VANISHING ROOTS - Paolo Marchetti Photographer

VANISHING ROOTS
Unseen & Untold China

In southern China, bordering Vietnam, Laos and Myanmar, the last Himalayan peaks protect a very special region: Yunnan, literally “south of the clouds.”
In China, which for vastness’ is the third nation in the world after Russia and Canada, are living more than 1 billion 300 million people. A resident on five of the planet Earth, is Chinese.
93% of China’s population is represented by people of Han ethnicity. The remaining part of the Chinese population is fragmented into 56 different ethnic minorities, more than half ‘of whom live in the far South-west of the country, just in Yunnan.
These populations are highly heterogeneous from the point of view purely socio-cultural and religious.
Their culture, with appropriate specifications, is a mixture of different religious elements which come together in a strange syncretism between them, many beliefs, including Taoism, Confucianism and Buddhism, but there are also elements of primitive-based shamanic religions, other borrowed from Islam, and to a lesser extent by Christianity.
Ancient traditions and cultures characterize these populations, whose ancestors can still be found before the Qin and Han dynasties, over thousands of years ago.
These people, who often live in conditions of substantial isolation, are the last repositories of ancient languages that are dying, heirs of ancient traditions such as knowledge of medical herbs or clever construction of houses in dark pine.
What is quickly weakening the identity of these ethnic groups?
For decades now, many efforts are made by the Chinese government to extend its economic influence in areas populated by ethnic minorities and the imposition of political and socio-cultural development in the territory, is rapidly demolishing the identity of these populations .

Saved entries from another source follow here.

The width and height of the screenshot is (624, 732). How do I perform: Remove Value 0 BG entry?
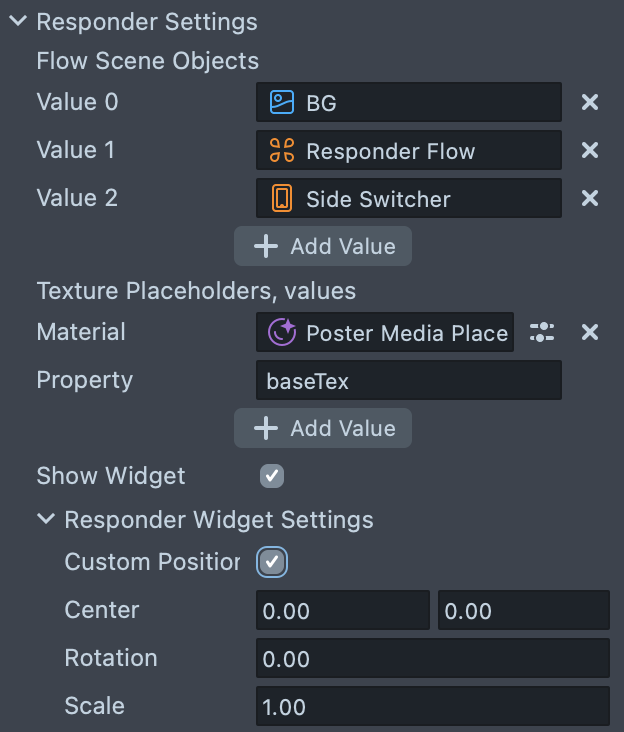590,102
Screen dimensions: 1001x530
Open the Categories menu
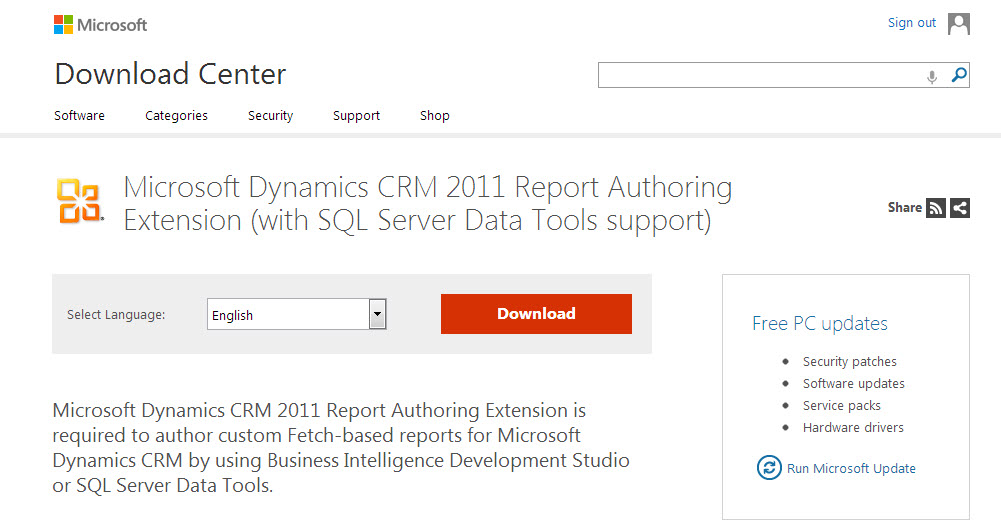coord(176,116)
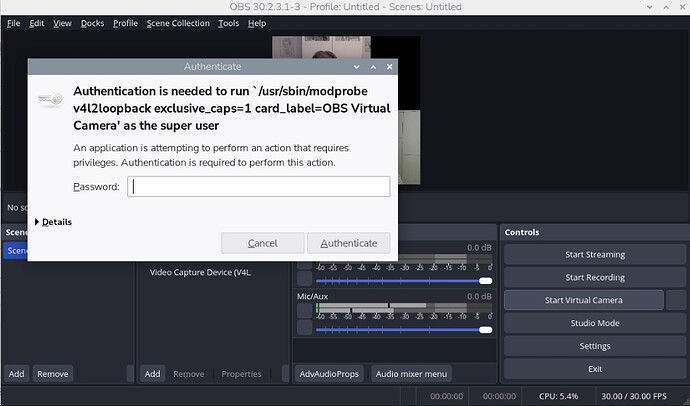Open the Audio mixer menu
The width and height of the screenshot is (690, 406).
[411, 374]
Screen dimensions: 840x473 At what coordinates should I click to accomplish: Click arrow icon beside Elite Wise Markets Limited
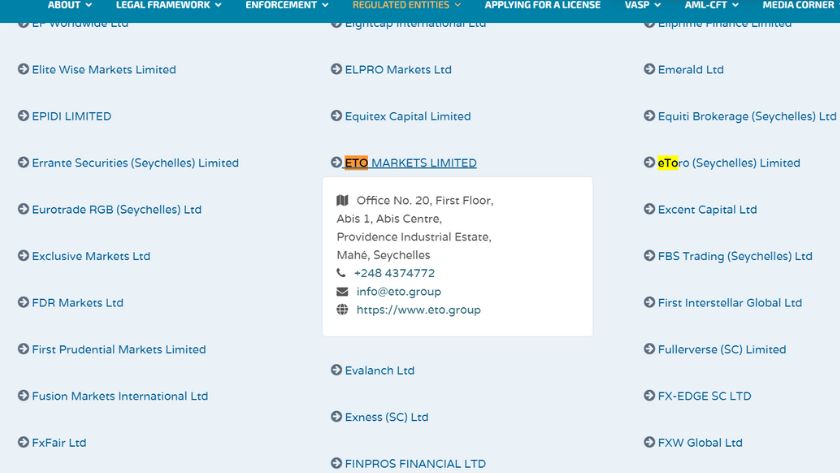click(x=23, y=70)
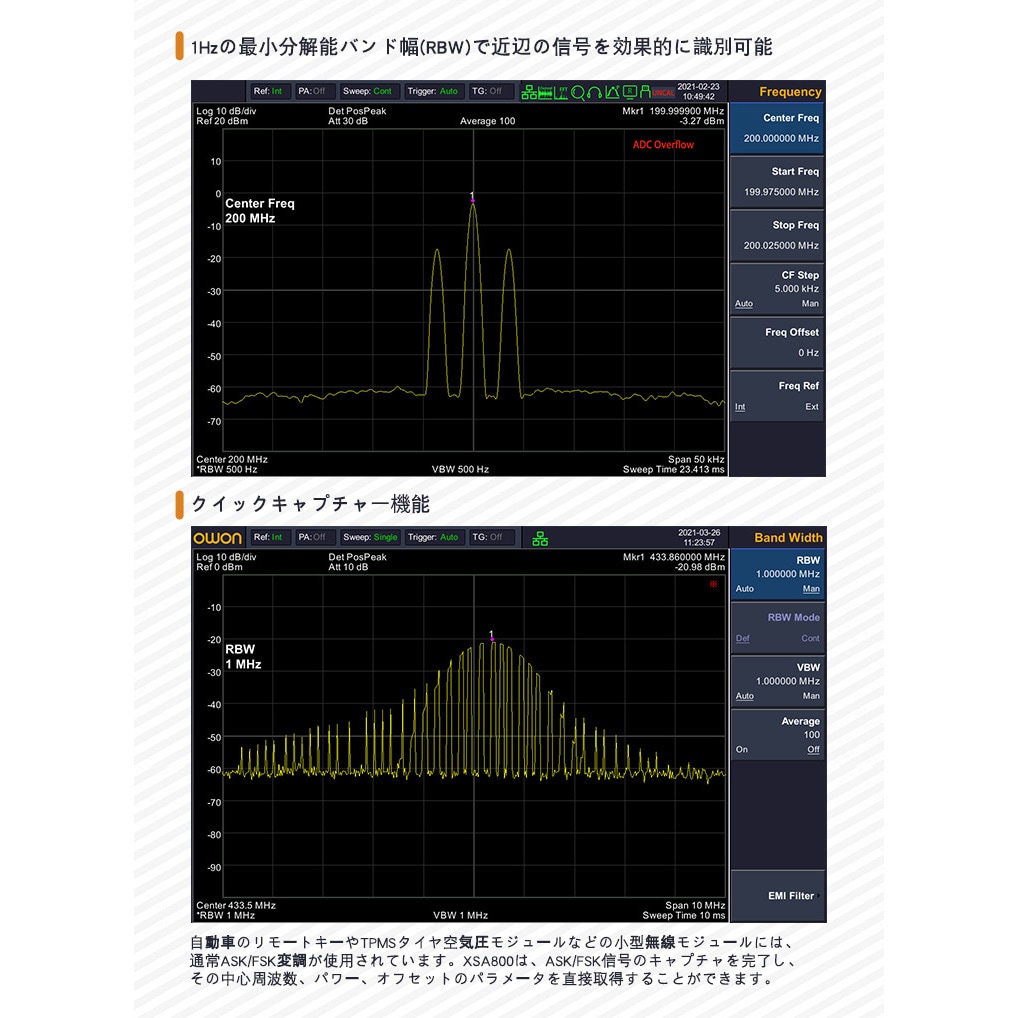
Task: Open the FFT spectrum icon on the toolbar
Action: tap(562, 92)
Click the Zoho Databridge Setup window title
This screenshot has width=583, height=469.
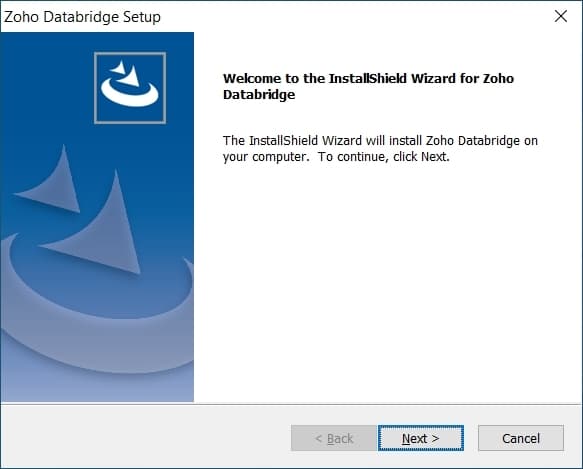[x=82, y=17]
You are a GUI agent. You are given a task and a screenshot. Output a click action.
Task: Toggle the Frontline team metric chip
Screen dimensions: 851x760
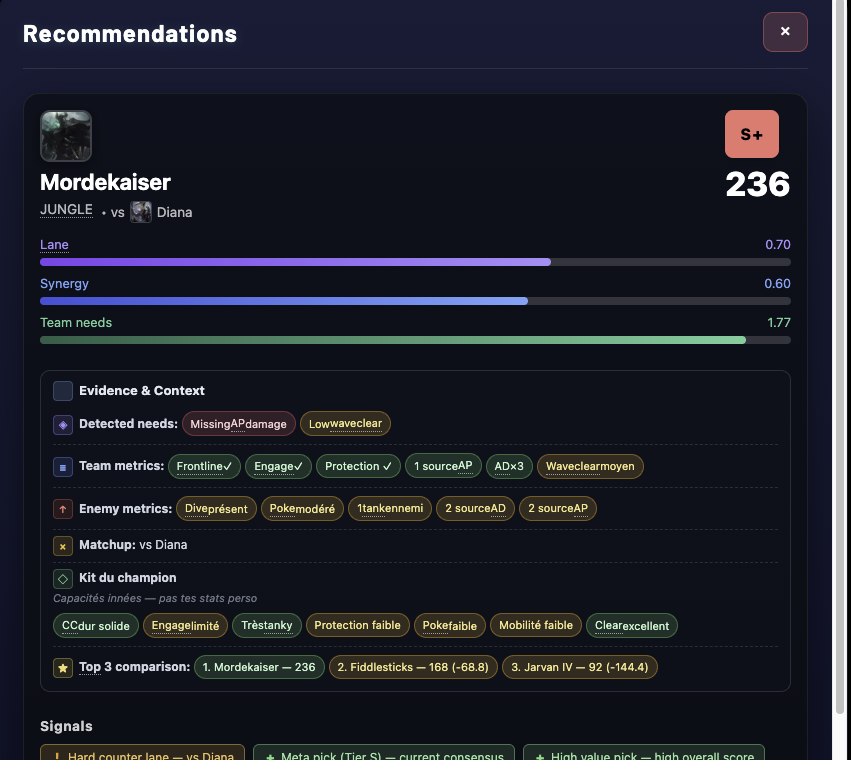point(205,466)
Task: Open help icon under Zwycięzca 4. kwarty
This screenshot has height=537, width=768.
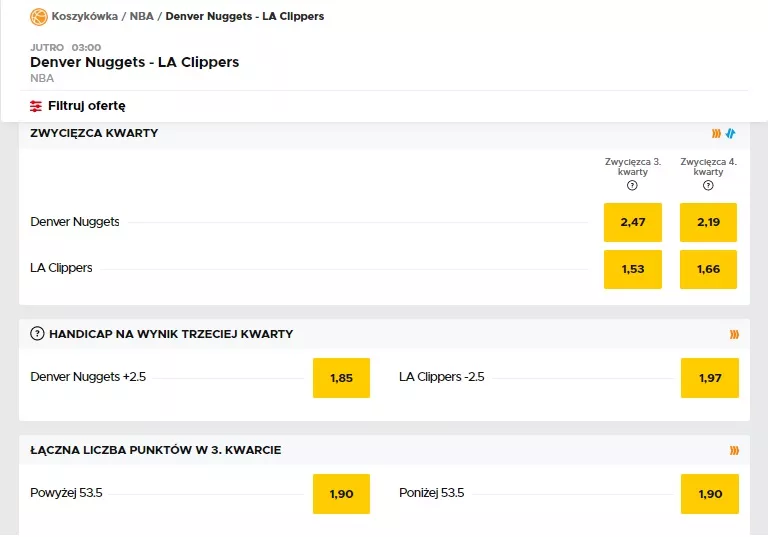Action: click(x=708, y=185)
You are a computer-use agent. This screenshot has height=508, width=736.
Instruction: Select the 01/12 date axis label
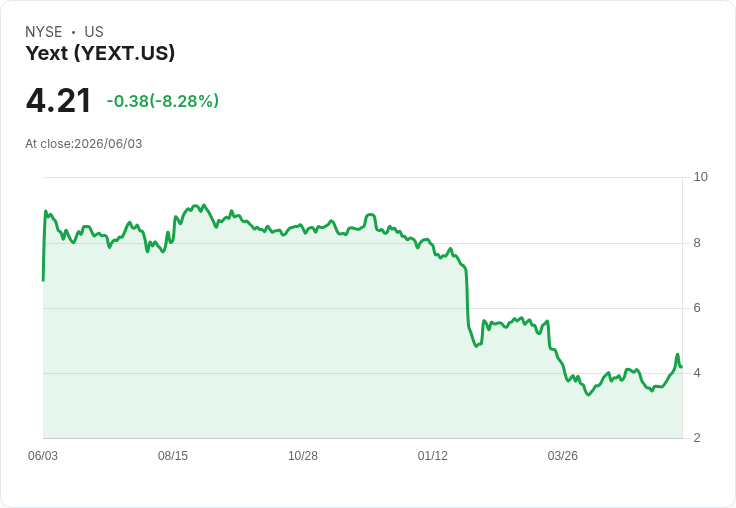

The chinese regime has put his focus to the regional economic development by financing large scale projects, especially for energy supply, such as dams, oil pipelines, refineries and a vast plan of infrastructure entrusted to chinese companies etc..
China continues to sign bilateral agreements for its supply of highways, linking the province of Yunnan with Burma state.
Today the settlements key to the work of extension of infrastructure and energy investments are precisely the lands of certain ethnic minorities, their villages were swept away by the great works promoted by the Chinese government and promoted by neighboring economic giants.

The direct consequence is the extinction of an ancient culture in favor of a policy of regime only determined to accelerate the exponential growth of its economy.